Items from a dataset
☆ ☆ ☆ ☆

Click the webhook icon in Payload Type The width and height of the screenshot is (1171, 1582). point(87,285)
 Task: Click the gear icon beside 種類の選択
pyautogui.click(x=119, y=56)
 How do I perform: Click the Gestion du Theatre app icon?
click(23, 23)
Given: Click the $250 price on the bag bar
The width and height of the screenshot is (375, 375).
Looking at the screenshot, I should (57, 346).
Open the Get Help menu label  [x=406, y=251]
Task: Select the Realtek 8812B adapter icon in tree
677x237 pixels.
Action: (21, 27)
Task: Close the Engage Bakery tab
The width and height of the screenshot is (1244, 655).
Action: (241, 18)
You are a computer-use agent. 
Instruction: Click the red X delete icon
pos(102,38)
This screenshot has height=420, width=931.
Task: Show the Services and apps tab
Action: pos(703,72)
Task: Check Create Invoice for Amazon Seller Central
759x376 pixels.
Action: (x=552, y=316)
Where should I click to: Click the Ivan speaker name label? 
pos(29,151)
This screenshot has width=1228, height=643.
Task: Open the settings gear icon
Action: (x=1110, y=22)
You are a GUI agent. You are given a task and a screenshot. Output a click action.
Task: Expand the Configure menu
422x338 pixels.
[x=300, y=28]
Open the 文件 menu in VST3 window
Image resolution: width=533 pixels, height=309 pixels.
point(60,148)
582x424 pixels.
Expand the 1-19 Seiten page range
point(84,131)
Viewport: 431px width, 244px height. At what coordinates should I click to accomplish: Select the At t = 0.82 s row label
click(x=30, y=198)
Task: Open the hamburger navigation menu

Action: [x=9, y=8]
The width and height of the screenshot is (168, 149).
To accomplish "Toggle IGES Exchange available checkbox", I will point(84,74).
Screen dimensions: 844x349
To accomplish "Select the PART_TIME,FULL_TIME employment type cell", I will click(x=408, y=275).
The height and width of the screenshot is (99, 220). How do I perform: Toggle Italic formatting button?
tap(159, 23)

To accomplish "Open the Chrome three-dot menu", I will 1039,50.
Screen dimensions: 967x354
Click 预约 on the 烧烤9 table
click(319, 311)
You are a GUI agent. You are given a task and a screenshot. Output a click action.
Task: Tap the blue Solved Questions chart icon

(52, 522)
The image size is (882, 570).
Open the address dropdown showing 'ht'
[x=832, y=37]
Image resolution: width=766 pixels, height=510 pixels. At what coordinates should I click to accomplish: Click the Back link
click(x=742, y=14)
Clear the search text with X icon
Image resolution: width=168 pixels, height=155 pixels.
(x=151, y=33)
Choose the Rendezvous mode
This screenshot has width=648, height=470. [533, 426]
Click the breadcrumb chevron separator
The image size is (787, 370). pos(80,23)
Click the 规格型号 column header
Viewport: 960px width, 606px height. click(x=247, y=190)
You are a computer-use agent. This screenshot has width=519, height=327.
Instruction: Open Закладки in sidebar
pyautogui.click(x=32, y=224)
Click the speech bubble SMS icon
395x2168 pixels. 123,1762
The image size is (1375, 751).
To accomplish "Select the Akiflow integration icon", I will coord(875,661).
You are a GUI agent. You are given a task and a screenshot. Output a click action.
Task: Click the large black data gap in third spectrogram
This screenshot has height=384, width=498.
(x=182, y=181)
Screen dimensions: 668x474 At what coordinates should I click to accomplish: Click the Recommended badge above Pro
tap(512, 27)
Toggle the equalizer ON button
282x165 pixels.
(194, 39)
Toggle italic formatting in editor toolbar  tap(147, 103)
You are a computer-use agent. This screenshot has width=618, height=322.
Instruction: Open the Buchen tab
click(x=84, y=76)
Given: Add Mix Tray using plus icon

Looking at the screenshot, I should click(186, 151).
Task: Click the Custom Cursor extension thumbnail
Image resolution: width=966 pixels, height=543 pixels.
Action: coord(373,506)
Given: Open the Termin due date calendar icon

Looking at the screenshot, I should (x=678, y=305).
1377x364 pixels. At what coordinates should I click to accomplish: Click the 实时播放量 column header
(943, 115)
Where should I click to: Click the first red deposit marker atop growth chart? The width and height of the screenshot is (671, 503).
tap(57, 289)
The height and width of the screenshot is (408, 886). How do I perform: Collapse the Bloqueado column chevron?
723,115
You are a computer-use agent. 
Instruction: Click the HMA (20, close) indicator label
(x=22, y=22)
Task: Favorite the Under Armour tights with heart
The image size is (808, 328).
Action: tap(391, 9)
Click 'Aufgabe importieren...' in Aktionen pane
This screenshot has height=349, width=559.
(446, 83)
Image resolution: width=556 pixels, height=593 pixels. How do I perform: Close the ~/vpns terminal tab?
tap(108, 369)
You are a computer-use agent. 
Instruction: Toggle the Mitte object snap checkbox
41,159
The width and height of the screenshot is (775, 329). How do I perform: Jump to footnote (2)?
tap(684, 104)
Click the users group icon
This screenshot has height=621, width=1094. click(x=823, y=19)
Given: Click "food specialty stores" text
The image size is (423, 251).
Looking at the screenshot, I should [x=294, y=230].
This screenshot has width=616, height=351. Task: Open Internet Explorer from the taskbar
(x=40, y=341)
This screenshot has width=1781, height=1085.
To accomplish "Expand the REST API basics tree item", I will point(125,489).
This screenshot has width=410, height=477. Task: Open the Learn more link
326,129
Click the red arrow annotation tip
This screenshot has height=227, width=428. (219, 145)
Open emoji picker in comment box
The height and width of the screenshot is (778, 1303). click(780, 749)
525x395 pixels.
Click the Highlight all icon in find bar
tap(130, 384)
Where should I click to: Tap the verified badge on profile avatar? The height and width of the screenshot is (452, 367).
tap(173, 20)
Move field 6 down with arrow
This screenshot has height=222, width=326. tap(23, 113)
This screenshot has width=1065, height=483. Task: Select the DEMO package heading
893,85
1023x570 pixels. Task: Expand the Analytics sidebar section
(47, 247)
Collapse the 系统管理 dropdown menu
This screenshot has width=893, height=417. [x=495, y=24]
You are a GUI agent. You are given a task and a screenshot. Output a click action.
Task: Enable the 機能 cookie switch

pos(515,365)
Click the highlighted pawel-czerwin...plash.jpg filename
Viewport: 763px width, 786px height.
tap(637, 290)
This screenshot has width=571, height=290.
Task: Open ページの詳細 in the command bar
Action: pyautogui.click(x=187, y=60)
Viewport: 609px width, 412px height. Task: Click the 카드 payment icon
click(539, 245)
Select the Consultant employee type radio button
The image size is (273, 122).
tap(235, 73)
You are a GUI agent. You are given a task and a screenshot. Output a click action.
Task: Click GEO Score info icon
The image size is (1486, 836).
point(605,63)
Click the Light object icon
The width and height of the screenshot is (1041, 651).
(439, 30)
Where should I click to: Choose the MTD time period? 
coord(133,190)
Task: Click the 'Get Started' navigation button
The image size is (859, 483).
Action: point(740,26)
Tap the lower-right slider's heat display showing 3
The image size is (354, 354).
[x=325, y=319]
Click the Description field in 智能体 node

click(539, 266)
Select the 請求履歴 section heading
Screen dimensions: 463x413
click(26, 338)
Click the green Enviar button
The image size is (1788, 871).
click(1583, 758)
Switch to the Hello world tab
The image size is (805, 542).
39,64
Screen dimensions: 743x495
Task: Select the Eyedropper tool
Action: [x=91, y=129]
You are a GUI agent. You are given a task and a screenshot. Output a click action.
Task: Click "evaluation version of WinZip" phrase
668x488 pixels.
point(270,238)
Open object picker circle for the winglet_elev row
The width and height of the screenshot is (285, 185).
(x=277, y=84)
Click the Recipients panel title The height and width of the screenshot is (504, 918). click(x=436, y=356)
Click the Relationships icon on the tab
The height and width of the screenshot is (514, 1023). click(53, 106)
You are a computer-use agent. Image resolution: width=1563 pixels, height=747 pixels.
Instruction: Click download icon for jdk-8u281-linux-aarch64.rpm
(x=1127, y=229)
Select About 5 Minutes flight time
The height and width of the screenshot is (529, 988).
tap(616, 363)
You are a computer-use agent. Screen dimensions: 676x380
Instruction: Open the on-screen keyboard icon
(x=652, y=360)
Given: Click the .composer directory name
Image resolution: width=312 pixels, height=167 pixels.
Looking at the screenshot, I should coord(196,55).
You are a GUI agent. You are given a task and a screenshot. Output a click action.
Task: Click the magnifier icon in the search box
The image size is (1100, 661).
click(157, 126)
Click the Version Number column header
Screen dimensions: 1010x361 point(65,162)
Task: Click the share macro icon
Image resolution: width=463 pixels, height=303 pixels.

☆ ☆ ☆ ☆

ABOUT THIS TASK
All lines that hold the word "text" should be copied from the data.

OUTPUT BELOW
Clear the search text with X icon
Given: Click "food specialty stores" text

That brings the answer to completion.